**Work required:**
Collect each line of the records that contains the string "Instruction", treating uppercase and lowercase as distinct.

**Excerpted data:**
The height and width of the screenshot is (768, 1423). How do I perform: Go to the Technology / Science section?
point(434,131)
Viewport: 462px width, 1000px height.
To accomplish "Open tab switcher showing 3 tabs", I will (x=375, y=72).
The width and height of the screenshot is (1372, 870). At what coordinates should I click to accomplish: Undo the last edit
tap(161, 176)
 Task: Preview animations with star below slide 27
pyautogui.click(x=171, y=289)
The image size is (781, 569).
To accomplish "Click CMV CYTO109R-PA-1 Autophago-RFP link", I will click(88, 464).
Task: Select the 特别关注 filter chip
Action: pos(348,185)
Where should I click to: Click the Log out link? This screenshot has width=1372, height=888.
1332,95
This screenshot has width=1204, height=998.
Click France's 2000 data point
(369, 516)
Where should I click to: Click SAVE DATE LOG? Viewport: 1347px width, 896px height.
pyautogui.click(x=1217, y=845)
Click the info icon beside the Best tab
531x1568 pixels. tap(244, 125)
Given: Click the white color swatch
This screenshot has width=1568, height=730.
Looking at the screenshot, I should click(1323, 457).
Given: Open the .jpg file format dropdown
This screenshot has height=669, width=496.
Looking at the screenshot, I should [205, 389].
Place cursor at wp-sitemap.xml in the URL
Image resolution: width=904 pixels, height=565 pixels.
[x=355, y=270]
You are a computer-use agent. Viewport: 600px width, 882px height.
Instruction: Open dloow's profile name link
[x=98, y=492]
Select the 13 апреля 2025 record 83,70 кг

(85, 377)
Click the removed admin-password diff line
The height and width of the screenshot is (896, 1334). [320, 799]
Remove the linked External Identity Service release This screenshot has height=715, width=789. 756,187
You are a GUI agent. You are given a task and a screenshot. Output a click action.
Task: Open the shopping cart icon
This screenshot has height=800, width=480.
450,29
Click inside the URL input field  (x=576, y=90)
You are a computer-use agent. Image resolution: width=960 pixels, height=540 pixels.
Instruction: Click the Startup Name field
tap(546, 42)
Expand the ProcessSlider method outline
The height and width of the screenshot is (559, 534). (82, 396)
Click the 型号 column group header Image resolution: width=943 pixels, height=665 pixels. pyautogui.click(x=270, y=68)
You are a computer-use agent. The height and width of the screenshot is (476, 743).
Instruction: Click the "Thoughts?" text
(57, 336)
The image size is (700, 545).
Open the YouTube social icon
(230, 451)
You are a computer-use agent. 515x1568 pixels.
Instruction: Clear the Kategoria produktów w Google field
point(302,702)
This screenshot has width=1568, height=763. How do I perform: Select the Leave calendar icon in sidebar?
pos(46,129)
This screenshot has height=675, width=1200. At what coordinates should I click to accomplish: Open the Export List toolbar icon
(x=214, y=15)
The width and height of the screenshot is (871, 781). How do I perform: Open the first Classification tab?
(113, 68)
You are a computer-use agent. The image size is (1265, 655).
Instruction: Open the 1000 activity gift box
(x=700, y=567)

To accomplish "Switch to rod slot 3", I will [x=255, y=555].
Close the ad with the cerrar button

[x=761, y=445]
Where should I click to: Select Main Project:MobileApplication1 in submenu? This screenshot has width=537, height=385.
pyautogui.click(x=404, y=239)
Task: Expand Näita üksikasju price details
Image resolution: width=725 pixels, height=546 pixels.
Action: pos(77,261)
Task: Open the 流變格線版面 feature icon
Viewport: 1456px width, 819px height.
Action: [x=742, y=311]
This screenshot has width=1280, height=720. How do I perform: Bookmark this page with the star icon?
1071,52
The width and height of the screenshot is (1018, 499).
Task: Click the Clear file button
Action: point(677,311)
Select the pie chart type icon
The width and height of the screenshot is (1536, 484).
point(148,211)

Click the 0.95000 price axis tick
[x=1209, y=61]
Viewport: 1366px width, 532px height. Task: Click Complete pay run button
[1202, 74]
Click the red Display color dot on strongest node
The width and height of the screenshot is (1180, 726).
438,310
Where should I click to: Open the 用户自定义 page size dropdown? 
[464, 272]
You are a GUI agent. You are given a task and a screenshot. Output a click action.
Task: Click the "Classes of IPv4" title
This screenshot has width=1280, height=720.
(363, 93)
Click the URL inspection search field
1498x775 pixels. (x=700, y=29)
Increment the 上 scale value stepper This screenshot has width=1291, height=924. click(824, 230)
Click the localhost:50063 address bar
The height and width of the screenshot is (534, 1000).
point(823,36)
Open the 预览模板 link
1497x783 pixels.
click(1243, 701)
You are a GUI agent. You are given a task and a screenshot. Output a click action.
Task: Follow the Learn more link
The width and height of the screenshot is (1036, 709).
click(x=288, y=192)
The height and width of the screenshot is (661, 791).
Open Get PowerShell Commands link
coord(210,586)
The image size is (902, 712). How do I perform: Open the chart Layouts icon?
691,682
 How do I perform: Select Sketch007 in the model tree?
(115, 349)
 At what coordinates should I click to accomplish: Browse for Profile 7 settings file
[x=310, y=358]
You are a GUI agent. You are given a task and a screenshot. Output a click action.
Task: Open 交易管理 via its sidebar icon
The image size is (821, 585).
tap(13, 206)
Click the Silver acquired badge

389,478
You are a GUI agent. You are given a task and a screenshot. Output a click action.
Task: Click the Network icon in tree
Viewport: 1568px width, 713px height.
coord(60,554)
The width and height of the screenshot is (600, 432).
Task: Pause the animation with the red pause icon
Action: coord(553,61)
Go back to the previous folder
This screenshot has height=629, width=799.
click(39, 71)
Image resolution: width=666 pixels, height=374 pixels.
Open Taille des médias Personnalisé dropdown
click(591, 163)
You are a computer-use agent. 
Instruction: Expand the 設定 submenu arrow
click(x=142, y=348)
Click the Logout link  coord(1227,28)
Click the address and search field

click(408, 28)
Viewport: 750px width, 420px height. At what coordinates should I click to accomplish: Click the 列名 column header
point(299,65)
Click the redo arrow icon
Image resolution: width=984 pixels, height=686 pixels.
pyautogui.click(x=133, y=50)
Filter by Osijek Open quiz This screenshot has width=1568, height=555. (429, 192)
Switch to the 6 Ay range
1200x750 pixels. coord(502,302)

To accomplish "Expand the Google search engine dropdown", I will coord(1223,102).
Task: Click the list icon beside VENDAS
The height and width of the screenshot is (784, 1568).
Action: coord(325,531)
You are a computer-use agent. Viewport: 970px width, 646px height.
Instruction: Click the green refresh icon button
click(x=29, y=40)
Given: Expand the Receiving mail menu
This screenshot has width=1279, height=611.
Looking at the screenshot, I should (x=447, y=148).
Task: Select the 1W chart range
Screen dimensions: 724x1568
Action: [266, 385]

**Solution to this exercise:**
Instruction: Open dloow's profile name link
Instruction: Click the Startup Name field
Instruction: Click the "Thoughts?" text
Instruction: Clear the Kategoria produktów w Google field
Instruction: Open the 1000 activity gift box
Instruction: Expand the 設定 submenu arrow
Instruction: Click the green refresh icon button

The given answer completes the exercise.